DETROIT – I spent the day wondering the best way to ask No. 1 pick Markelle Fultz about his suddenly deformed shooting stroke. I wanted to be respectful and empathetic and mostly just not blurt out, “What’s wrong with you?”
After answering a few questions about his shot, Fultz himself brought up that he’s aware of all the “rumors” about his free throws. Sounding comfortable and confident – working against a popular theory that he has the yips – Fultz explained a shoulder injury is still hindering him. As soon as his shoulder heals, he’ll return to the form he used at Washington, where he made 65% of his free throws.
“I do what I’ve got to do to get the ball on the rim,” said Fultz, who’s 6-of-12 from the line this season (50%).
Fultz was less direct about his jumper.
He can shoot 3-pointers right now, he insists. But after attempting more than five per game in college, he has taken no shots from at least 15 feet – let alone beyond the arc – in 76 NBA minutes.
Though he professed confidence in his open jumper, even his close-range jumpers are a mess. He’s 3-of-16 from outside five feet, and shooting just 33% overall.
More jarring are the shots he isn’t taking. A smooth mid-range operator and aggressive shot hunter at Washington, Fultz looks like a shell of himself. He sometimes drives, mostly to set up teammates, and he sets screens. But his biggest strengths have been neutered.

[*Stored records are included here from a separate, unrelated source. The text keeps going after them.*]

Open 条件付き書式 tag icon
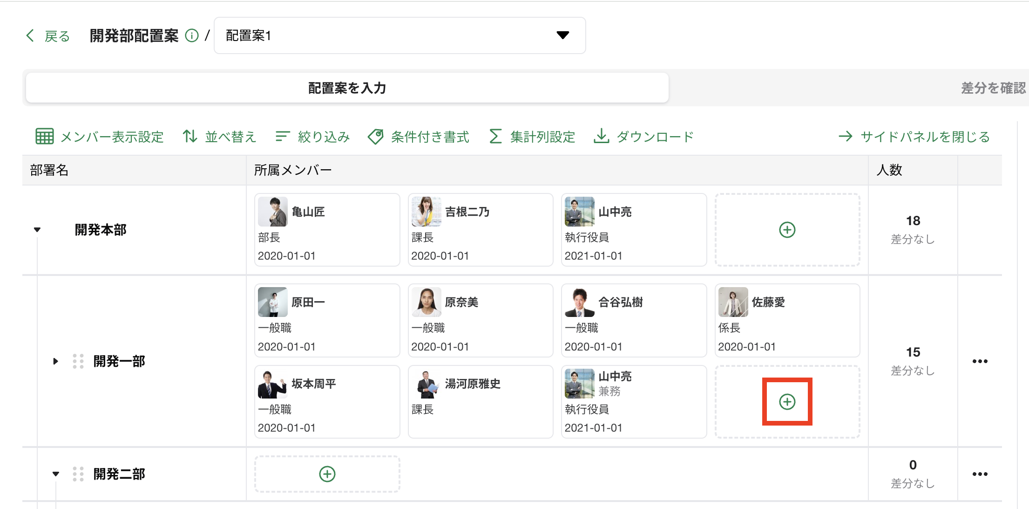This screenshot has height=509, width=1029. (376, 137)
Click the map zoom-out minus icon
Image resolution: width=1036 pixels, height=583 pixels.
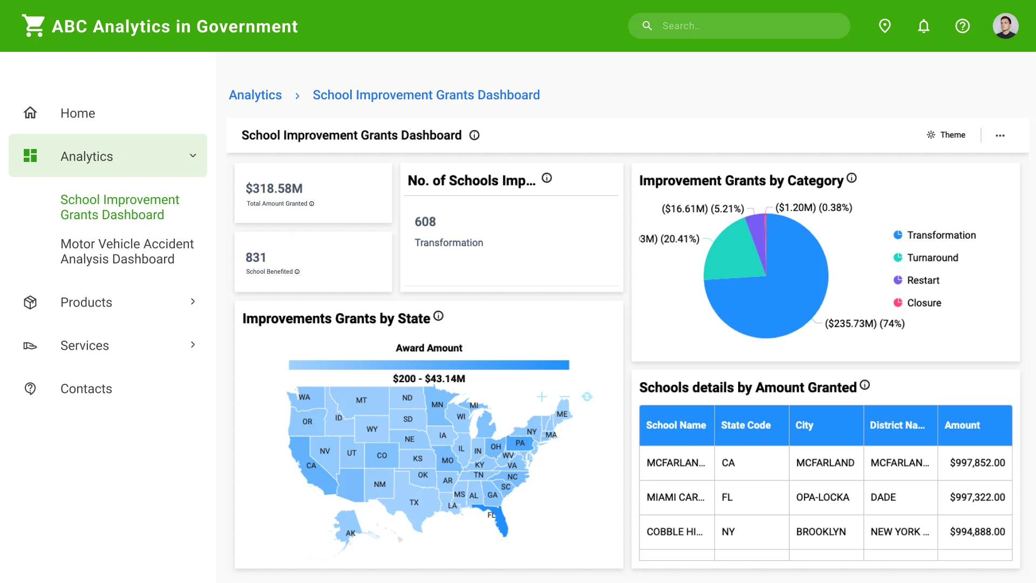564,397
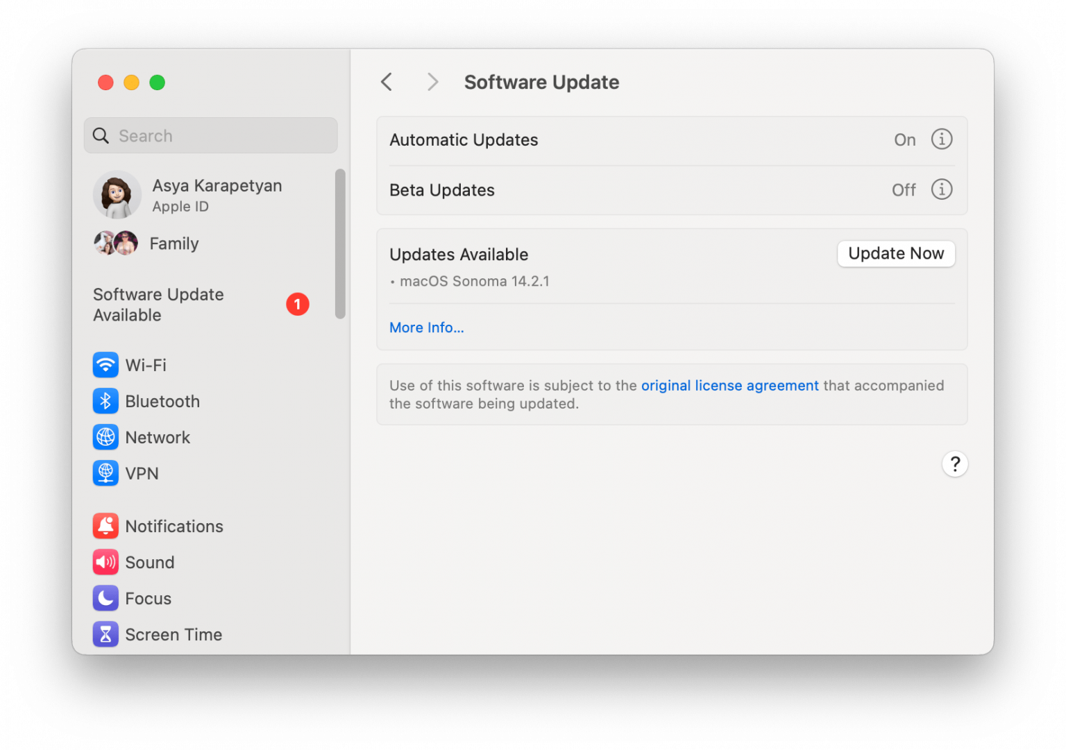
Task: Open Network settings
Action: [105, 437]
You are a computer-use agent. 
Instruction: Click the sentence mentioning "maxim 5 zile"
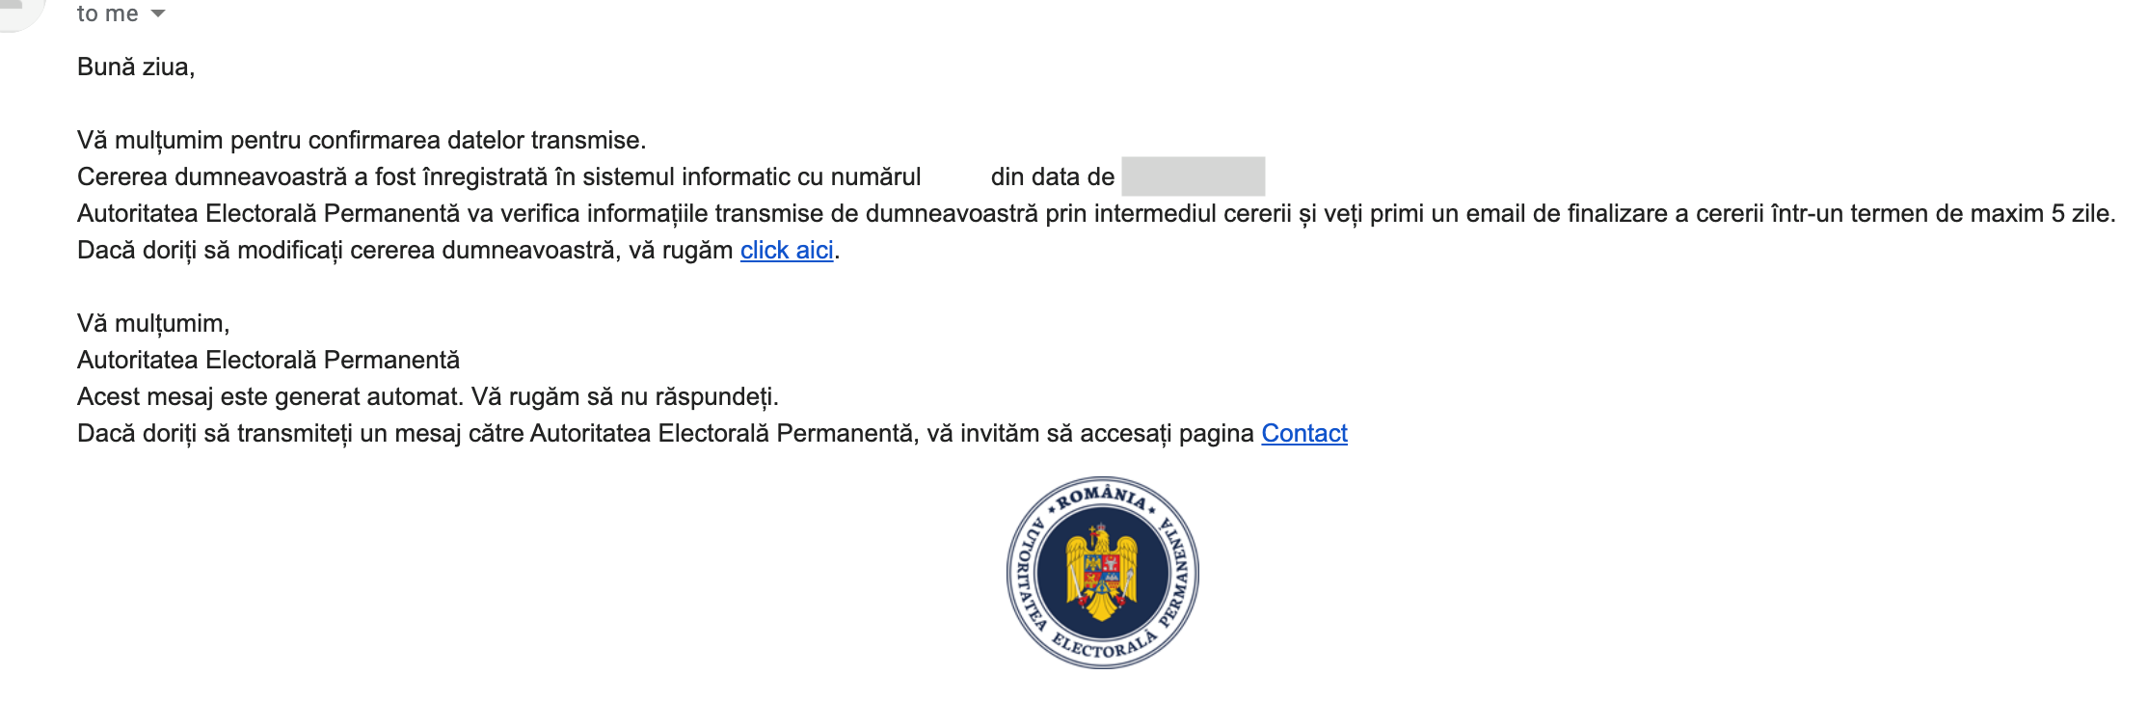[x=1096, y=214]

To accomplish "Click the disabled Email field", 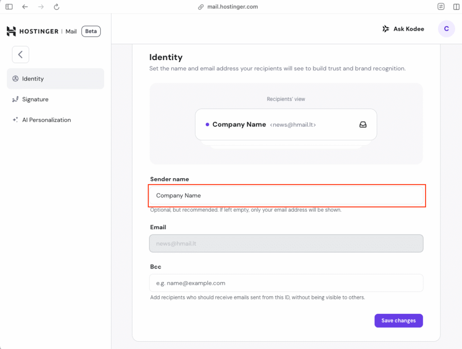I will point(286,243).
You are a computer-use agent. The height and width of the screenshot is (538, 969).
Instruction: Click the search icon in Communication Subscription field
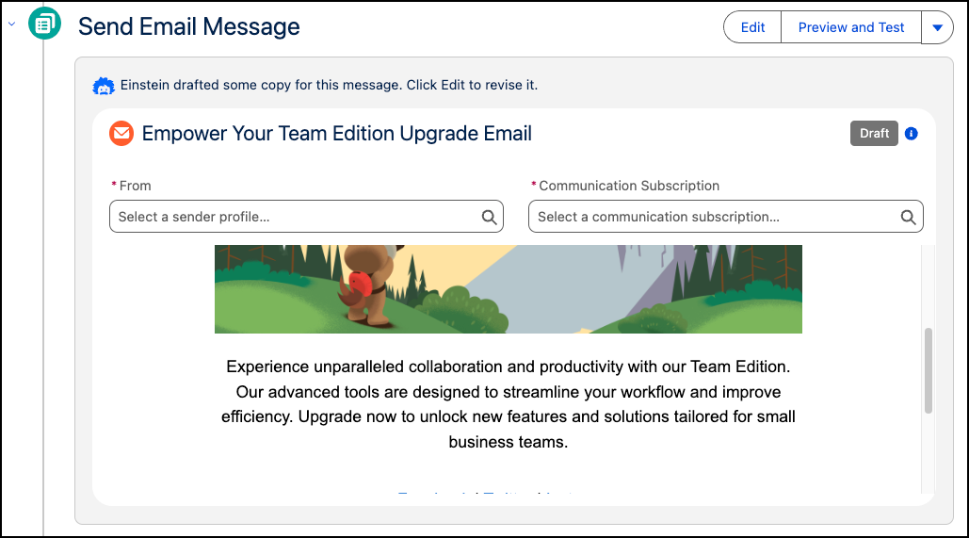pyautogui.click(x=908, y=217)
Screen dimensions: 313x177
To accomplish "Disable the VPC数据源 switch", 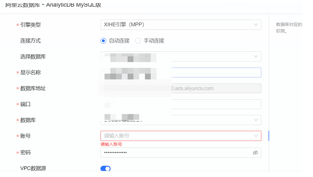I will coord(105,169).
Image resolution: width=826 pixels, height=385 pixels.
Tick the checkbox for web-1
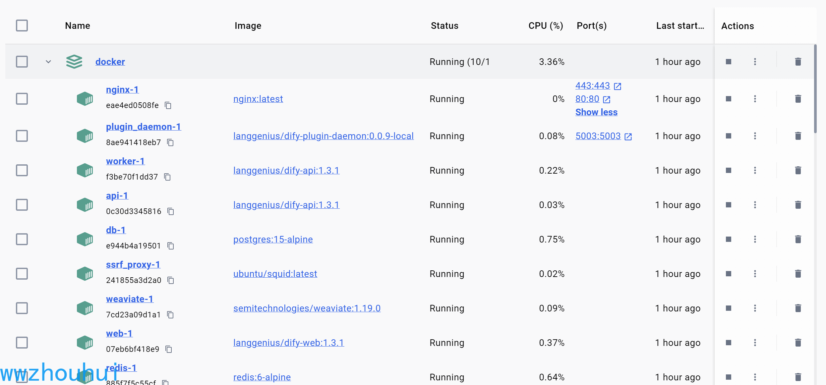click(x=22, y=343)
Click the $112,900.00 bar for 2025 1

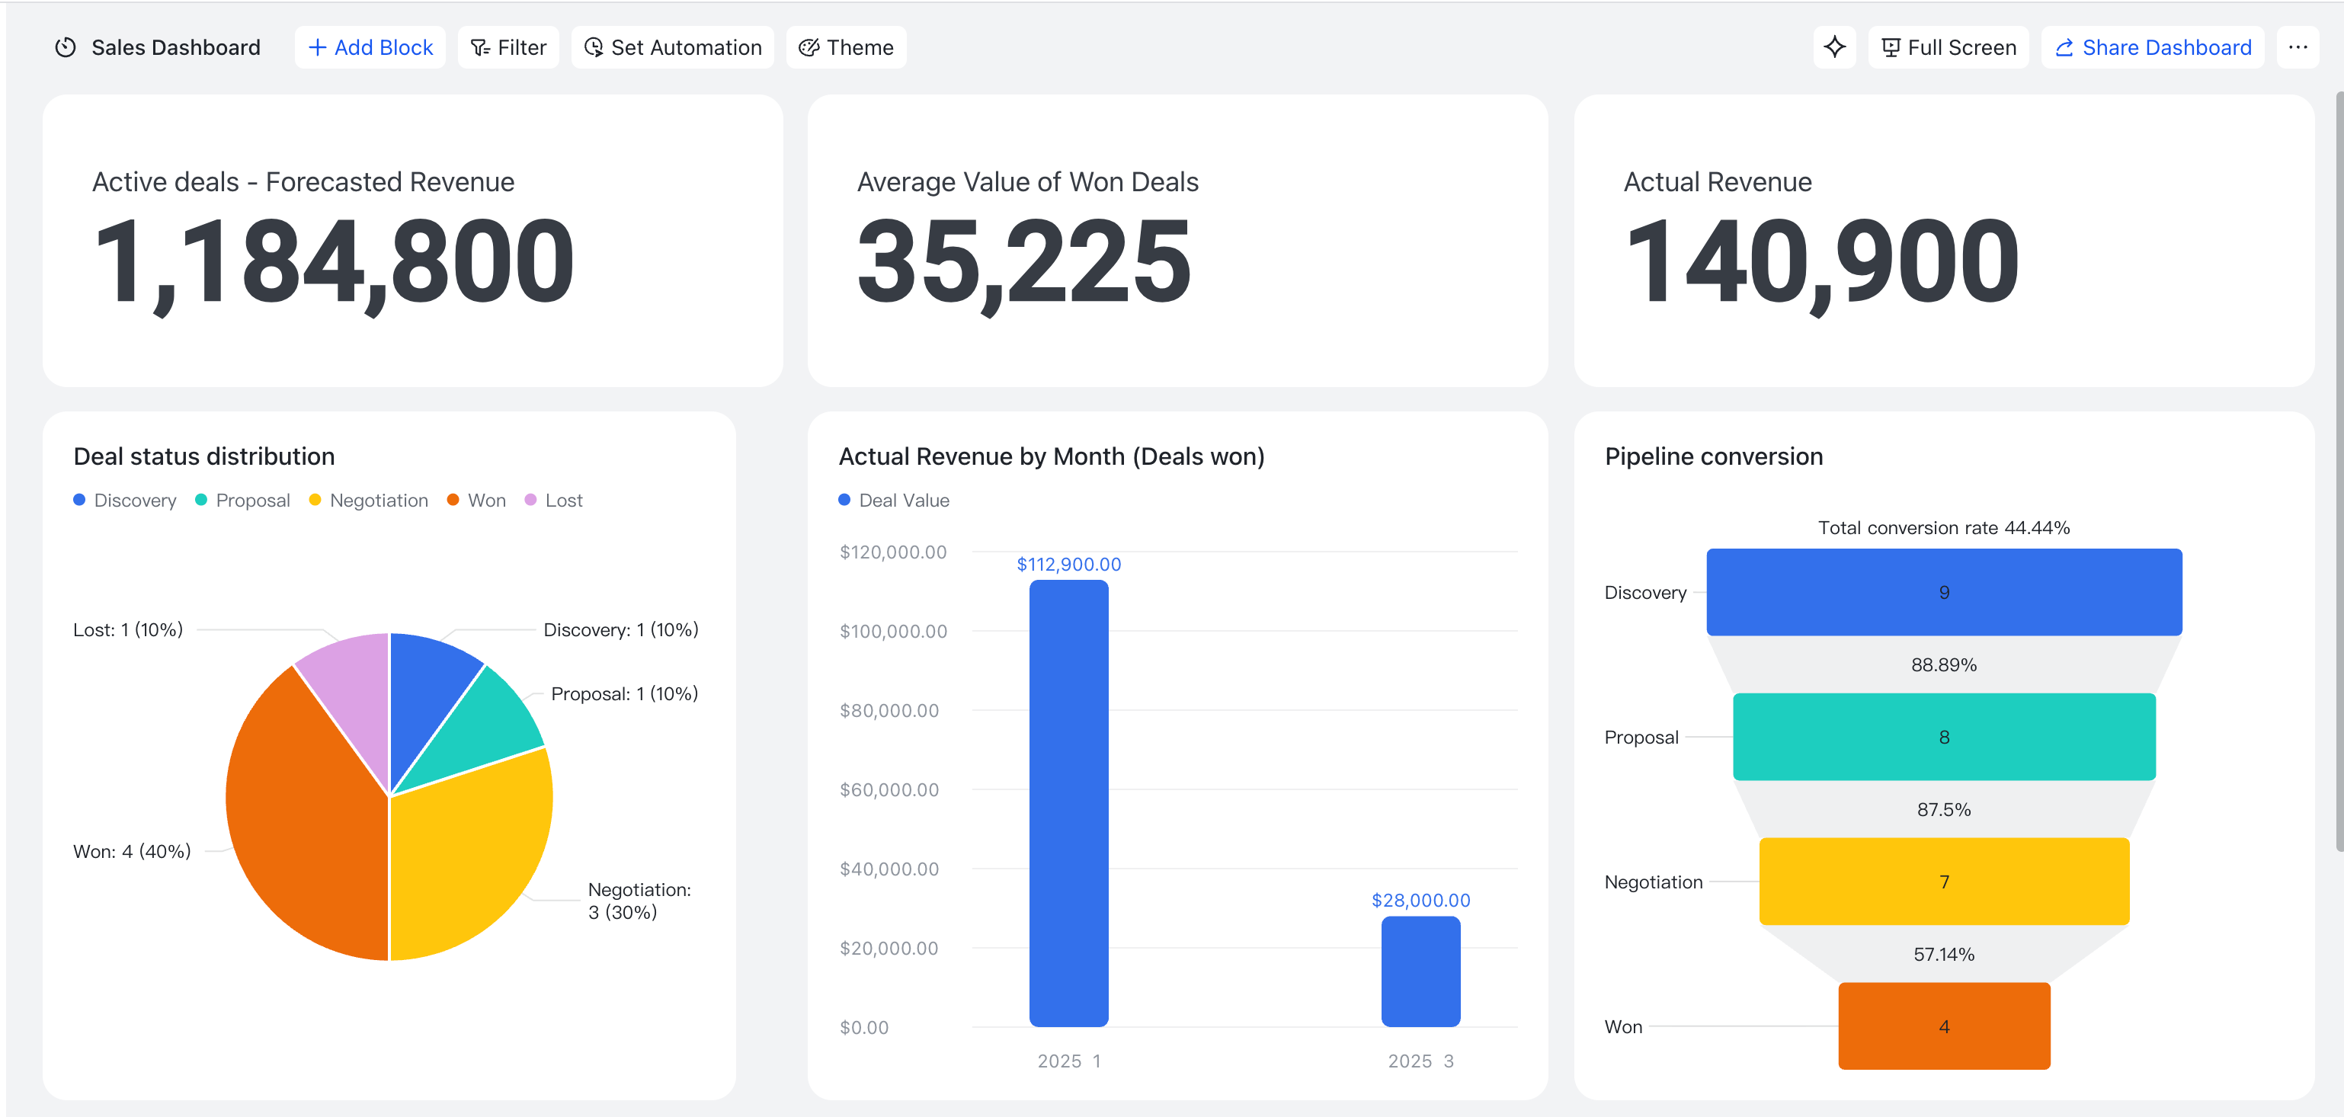point(1068,803)
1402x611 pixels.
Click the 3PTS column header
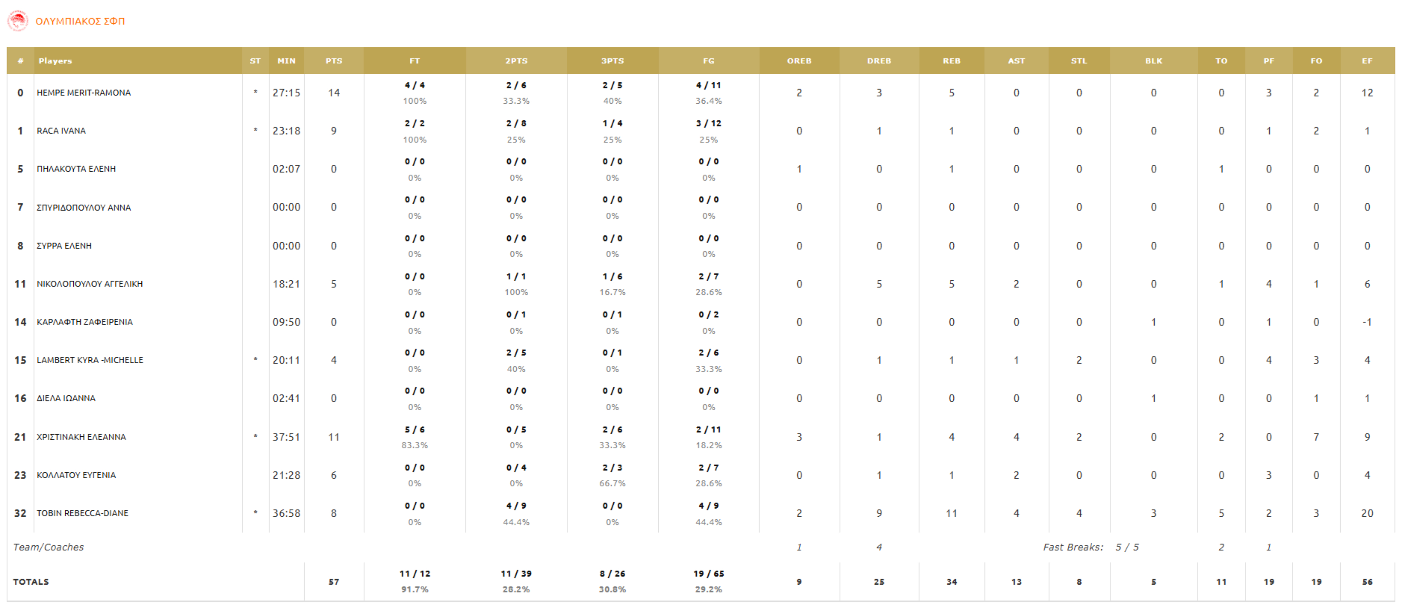point(612,61)
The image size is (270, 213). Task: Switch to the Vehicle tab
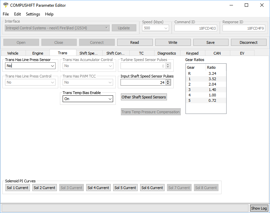pyautogui.click(x=13, y=53)
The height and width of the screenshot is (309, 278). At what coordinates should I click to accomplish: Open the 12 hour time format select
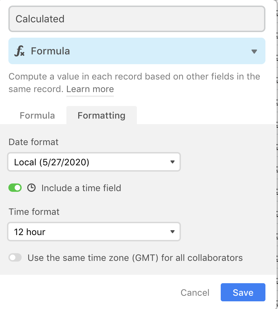pos(94,232)
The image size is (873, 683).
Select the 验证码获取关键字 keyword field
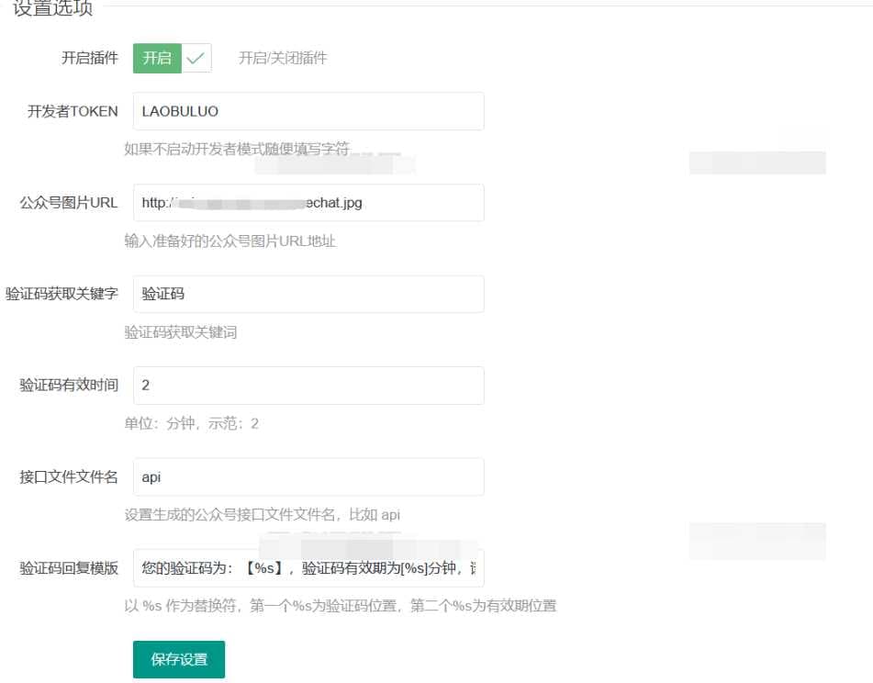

As a result, defenses can sag off him, and the 76ers’ offense has crated with him on the court. They’ve scored a woeful 80.4 points per 100 possessions when he plays. Rotations aren’t to blame, either. No matter which teammate Fultz is paired with, during the duo’s minutes together, Philadelphia has scored at what would have been a league-worst rate last season.
Yet, the 1-3 76ers continue to play Fultz at least a third of each game. They’re trying to win for the first time since The Process began, but they also have young talent like Fultz to groom.
“There’s no book that tells you how to combine win and develop,” Philadelphia coach Brett Brown said. “They are very mutually exclusive.
“Normally, the link is you’ve got to play them and you’ve got to live with some stuff.”
Fultz said he isn’t worried about developing bad habits while shooting through his shoulder injury. Neither is Brown, who has consulted with medical personnel.
“Nobody has any fears,” Brown said. “…You don’t just walk a certain way for a long period of your life and all of a sudden start to limp.”
But it’s not so easy to dispel doubt for several reasons:
- As the No. 1 pick, Fultz receives outsized attention. Even coming off the bench to begin his career, joining the ranks of Anthony Bennett and Andrea Bargnani, immediately generated pessimism.
- Because the Celtics traded the No. 1 pick while Fultz was the consensus choice, many Boston fans are openly rooting for Fultz to fail. Not because they hold any specific ill will toward him, but just because they want their team to be right.
- Point guards drafted after Fultz – Lonzo Ball, De'Aaron Fox and Dennis Smith Jr. – are off to much better starts to their careers.
- Teammates Joel Embiid and Ben Simmons, who had a triple-double in his fourth game, are balling. Fultz is the weak link of Philadelphia’s young three-headed core.
- Fultz, against the 76ers’ wishes, reworked his jumper over the offseason. That’s what makes it so hard to completely discount the possibility of a larger mental block.
Brown’s advice to Fultz is simple: “This is not going to define you.” The coach wants Fultz to focus on everything but his jumper – defense, running the offense, getting to his spots in the pick-and-roll.
“At the end of the day, I know what I can do,” Fultz said. “My teammates know what I can do. My coaches know what I can do.”
Maybe someday soon, he’ll get to show it.